# Text extract start

We might also ask this: is the most intimate arena of friendship an arena of vulnerability that points to the always-already flawed nature of the social itself? And would recognising that flawed and mutable nature be an opening of ourselves to something new? Perhaps the greatest lie under which we have been forced to labour since the advent of mercantilism has been precisely this: when the surplus care of any friendship remains hidden, the friendship continues to function.
The move I wish to make in trying to reclaim this friendship, then, is going to be this: I will no longer attest to a false mutuality but will bear witness to the mutability of the social bond. Once I have done that work, I can begin the mourning work.
I suffer the typical depressive trait of an augmented sense of love and hate towards others, friends are no exception. Recently, and not for the first time, It has come clear the enrichment I feel in my relationships with certain friends exceeds their own experience. But I am convinced this is not neediness. Actually I think it is a characterisitc of maturity. In so far as we grow, surely we take in greater measure the din and the dazzle of life. This feels fine when the going is good, but how it stings when we see see in others we care for deeply a limitation, a sense of not sharing as freely as we do. Whether through diffidence or some lack fo perspective, the sting I feel comes all the more sharper. Even sharper still If I get the impression the said friend has somehow decided to be stingy in their allowance of myself to inhabit them.
Recently, after much thought I rekindled a friendship with one of the few people who really understands me. I assumed they didn't think it worth the trouble to let me know they had gone to live abroad for six months. Im still non the surer the matter was as simple as that. But I am sure we enrich each others lives dramatically, and I missed him terribly when he just left without a goodbye. Still, is he a sociopath, ignorant of my feelings, or just of different values? I don't think it is needy to be cross for someone in these circumstances. To the contrary I'd be neurotic to think of this instance as my problem.
Posted by: warren | February 10, 2009 at 03:24 PM
Wanted to say/write some cliches like 'as if you live inside my head', but instead I say - thank you.

# Text extract end
# Records to use start

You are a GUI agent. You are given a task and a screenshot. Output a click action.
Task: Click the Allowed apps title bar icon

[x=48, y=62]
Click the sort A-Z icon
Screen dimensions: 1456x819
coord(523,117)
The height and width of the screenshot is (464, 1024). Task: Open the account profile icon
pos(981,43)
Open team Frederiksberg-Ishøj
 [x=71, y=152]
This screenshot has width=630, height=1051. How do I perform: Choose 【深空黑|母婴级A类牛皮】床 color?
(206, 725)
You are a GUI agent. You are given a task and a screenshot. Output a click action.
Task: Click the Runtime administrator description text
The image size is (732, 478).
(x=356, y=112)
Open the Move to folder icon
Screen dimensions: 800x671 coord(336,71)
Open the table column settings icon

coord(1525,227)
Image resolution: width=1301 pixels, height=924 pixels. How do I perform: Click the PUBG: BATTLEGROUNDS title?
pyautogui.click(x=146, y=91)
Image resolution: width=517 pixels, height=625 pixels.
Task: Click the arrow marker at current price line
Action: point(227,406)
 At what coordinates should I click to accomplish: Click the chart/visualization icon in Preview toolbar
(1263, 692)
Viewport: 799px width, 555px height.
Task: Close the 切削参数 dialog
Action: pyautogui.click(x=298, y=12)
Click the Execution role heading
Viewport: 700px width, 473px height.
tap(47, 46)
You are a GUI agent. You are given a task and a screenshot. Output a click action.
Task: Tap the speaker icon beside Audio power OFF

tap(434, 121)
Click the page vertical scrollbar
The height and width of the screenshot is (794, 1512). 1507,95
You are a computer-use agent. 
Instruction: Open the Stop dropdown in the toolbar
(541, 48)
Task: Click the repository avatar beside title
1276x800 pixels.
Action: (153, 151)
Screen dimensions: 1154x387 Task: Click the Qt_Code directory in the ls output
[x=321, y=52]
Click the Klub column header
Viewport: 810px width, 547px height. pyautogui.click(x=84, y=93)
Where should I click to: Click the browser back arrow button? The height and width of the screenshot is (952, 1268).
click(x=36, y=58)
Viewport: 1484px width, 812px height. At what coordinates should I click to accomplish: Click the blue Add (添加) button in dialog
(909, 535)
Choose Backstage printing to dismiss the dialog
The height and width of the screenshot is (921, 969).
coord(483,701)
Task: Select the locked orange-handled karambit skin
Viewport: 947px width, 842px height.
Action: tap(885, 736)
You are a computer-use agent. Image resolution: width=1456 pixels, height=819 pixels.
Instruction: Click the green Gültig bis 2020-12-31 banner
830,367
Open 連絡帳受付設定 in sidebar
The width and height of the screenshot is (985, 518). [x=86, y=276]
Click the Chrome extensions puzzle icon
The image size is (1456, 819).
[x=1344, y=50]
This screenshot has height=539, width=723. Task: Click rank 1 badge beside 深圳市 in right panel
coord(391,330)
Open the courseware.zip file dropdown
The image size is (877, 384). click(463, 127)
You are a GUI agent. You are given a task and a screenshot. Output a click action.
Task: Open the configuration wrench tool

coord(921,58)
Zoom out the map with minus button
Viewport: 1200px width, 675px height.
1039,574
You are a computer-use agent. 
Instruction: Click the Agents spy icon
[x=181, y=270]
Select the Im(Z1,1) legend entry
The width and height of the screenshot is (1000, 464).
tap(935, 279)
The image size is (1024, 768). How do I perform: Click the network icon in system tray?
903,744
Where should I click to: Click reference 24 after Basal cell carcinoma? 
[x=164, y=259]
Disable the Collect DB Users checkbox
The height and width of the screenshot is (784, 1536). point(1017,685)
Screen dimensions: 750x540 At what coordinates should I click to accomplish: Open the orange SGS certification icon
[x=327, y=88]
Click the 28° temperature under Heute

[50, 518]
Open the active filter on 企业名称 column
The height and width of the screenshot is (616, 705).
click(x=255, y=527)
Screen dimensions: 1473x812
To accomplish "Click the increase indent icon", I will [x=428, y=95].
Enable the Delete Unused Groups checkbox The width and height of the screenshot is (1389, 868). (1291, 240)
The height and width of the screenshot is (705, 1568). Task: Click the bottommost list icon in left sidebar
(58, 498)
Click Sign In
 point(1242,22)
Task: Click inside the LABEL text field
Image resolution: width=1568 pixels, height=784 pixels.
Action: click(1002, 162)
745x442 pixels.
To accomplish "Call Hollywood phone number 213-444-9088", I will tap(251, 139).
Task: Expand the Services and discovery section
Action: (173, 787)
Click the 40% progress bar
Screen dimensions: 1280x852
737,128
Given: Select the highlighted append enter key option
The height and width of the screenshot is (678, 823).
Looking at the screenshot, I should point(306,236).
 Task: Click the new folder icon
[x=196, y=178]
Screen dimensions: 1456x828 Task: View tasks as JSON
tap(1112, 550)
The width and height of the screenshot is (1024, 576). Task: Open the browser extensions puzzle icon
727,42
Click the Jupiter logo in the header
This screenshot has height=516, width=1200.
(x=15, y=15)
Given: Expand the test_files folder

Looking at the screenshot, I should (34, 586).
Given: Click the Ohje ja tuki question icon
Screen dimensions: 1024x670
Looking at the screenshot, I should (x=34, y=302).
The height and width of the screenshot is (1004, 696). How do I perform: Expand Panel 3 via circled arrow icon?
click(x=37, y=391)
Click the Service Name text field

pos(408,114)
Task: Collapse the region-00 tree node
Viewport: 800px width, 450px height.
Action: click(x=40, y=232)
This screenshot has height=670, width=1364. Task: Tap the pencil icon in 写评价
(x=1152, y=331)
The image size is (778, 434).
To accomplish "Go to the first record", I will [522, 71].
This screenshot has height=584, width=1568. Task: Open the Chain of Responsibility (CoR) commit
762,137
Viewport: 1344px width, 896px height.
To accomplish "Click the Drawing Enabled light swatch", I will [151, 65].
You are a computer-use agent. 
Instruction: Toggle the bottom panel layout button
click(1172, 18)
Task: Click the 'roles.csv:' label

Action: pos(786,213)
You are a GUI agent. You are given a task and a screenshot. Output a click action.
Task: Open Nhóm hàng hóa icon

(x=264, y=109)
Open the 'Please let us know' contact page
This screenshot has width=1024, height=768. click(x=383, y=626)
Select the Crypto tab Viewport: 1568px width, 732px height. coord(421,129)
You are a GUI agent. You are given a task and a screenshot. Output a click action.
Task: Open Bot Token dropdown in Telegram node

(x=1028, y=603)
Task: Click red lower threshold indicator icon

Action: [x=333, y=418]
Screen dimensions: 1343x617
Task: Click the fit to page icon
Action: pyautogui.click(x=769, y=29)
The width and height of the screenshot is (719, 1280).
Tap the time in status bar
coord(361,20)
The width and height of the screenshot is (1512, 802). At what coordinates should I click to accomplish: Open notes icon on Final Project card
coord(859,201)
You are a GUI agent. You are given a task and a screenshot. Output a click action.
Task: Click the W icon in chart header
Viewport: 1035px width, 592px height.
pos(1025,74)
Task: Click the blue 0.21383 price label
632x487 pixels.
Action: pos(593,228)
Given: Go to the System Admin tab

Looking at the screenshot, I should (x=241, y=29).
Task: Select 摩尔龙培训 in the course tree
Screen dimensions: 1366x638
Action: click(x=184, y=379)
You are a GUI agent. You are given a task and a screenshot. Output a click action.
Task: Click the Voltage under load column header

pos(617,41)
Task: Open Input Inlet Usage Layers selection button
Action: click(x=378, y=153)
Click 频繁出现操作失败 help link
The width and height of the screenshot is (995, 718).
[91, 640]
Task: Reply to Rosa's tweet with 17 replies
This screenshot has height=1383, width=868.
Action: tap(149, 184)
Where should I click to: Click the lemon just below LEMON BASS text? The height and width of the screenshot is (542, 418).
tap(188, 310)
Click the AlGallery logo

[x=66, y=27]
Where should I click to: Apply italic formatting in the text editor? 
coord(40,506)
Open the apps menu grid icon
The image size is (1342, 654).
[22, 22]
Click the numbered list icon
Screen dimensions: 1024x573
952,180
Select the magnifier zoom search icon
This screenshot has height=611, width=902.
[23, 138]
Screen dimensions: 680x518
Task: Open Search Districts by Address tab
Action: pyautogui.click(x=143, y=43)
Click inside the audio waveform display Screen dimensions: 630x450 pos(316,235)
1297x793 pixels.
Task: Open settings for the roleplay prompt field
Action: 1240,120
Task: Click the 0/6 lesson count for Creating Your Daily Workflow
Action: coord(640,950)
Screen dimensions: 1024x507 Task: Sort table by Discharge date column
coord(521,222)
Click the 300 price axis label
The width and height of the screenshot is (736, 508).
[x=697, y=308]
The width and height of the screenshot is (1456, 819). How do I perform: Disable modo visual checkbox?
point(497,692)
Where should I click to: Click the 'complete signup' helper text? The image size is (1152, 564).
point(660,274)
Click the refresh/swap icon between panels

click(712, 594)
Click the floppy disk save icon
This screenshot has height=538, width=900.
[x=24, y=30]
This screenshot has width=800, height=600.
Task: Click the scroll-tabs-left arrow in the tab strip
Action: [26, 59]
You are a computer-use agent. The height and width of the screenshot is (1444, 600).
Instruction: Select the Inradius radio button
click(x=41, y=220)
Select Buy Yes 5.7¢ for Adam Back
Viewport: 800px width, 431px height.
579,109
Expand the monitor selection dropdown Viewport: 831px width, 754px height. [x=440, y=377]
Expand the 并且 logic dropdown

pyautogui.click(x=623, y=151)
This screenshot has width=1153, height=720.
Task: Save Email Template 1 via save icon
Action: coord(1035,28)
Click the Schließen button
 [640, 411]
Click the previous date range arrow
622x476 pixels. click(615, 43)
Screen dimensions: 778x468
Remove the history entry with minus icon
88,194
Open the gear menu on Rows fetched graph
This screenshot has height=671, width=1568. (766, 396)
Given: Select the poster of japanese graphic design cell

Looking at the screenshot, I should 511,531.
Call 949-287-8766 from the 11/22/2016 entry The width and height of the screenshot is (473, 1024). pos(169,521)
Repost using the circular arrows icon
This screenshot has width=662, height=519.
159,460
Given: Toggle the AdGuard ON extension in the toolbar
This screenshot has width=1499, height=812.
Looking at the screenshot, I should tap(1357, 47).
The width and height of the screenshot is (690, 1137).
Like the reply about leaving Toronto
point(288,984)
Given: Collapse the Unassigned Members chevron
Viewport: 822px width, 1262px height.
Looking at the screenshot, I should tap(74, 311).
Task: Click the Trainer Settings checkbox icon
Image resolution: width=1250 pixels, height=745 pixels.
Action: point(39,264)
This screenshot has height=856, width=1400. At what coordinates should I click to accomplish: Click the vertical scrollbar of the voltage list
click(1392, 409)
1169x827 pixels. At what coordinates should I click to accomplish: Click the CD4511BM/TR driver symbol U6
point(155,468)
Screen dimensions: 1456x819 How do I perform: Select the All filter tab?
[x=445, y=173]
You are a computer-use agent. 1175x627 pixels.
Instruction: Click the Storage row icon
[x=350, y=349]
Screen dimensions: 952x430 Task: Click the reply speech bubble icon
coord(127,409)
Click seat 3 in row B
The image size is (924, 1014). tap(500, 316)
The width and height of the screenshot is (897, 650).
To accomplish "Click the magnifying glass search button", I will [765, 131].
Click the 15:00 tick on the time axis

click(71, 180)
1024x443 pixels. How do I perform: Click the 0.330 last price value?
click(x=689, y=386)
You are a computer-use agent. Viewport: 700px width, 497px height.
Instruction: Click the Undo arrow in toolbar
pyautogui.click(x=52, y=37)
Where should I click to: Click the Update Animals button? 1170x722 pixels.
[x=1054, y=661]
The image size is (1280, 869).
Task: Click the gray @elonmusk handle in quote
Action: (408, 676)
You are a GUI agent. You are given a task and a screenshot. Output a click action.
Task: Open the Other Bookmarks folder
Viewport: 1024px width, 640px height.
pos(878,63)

# Records to use end

▸ Tasks and exercises:
a – According to the friendship text, on what date and at what time did warren post his comment?
b – Return the stretch of rows from the line that contains "This screenshot has height=670, width=1364." through the line that contains "coord(859,201)", character for character.

▸ Answers by task:
a – February 10, 2009 at 03:24 PM

b –
This screenshot has height=670, width=1364. Task: Tap the pencil icon in 写评价
(x=1152, y=331)
The image size is (778, 434).
To accomplish "Go to the first record", I will [522, 71].
This screenshot has height=584, width=1568. Task: Open the Chain of Responsibility (CoR) commit
762,137
Viewport: 1344px width, 896px height.
To accomplish "Click the Drawing Enabled light swatch", I will [151, 65].
You are a computer-use agent. 
Instruction: Toggle the bottom panel layout button
click(1172, 18)
Task: Click the 'roles.csv:' label

Action: pos(786,213)
You are a GUI agent. You are given a task and a screenshot. Output a click action.
Task: Open Nhóm hàng hóa icon

(x=264, y=109)
Open the 'Please let us know' contact page
This screenshot has width=1024, height=768. click(x=383, y=626)
Select the Crypto tab Viewport: 1568px width, 732px height. coord(421,129)
You are a GUI agent. You are given a task and a screenshot. Output a click action.
Task: Open Bot Token dropdown in Telegram node

(x=1028, y=603)
Task: Click red lower threshold indicator icon

Action: [x=333, y=418]
Screen dimensions: 1343x617
Task: Click the fit to page icon
Action: pyautogui.click(x=769, y=29)
The width and height of the screenshot is (719, 1280).
Tap the time in status bar
coord(361,20)
The width and height of the screenshot is (1512, 802). At what coordinates should I click to accomplish: Open notes icon on Final Project card
coord(859,201)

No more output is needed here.